Beginning at the line that contains "Image resolution: width=1080", repeat every line of the listing exactly through the final one.

##########

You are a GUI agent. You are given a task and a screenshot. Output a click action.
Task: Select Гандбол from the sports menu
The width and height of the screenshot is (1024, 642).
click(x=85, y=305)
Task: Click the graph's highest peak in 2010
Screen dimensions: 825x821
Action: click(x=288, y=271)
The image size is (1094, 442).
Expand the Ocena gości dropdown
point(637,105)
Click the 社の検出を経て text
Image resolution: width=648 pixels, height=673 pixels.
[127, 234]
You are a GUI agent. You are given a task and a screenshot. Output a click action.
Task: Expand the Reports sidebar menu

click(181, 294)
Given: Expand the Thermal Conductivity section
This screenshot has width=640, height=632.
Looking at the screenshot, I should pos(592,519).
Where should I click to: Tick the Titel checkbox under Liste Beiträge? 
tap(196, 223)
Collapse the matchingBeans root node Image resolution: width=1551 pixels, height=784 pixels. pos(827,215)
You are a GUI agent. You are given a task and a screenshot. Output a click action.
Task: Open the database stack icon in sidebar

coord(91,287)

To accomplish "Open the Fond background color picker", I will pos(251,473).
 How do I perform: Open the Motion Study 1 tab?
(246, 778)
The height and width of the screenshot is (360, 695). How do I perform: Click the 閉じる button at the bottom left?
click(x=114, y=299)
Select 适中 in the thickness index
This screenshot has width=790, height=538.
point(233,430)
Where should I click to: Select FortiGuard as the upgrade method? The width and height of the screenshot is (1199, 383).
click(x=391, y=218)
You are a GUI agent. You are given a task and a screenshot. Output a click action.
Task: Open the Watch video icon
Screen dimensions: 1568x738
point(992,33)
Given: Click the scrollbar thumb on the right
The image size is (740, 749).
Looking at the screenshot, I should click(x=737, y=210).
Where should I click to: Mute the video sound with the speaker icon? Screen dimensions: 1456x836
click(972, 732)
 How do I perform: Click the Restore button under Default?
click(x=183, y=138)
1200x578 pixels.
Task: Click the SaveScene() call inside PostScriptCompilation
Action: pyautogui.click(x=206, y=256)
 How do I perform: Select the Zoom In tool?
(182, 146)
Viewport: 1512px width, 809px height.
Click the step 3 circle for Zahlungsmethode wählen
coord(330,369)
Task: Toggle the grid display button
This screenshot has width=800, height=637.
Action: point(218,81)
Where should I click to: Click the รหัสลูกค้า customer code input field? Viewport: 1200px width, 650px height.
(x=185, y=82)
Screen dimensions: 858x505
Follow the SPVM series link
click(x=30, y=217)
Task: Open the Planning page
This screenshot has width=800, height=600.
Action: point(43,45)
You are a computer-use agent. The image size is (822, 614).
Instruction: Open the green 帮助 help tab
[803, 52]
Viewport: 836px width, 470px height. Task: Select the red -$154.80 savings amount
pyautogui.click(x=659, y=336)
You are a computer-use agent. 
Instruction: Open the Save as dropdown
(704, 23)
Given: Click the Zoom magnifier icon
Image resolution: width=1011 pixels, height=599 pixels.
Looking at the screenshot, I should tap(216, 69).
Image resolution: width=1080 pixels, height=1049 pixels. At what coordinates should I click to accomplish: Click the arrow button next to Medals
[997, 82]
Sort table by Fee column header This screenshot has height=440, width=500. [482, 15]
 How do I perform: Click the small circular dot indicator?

##########

ANSWER BELOW ->
Image resolution: width=1080 pixels, height=1049 pixels. At what coordinates should I click to accomplish: Click the arrow button next to Medals
[997, 82]
Sort table by Fee column header This screenshot has height=440, width=500. [482, 15]
 How do I perform: Click the small circular dot indicator?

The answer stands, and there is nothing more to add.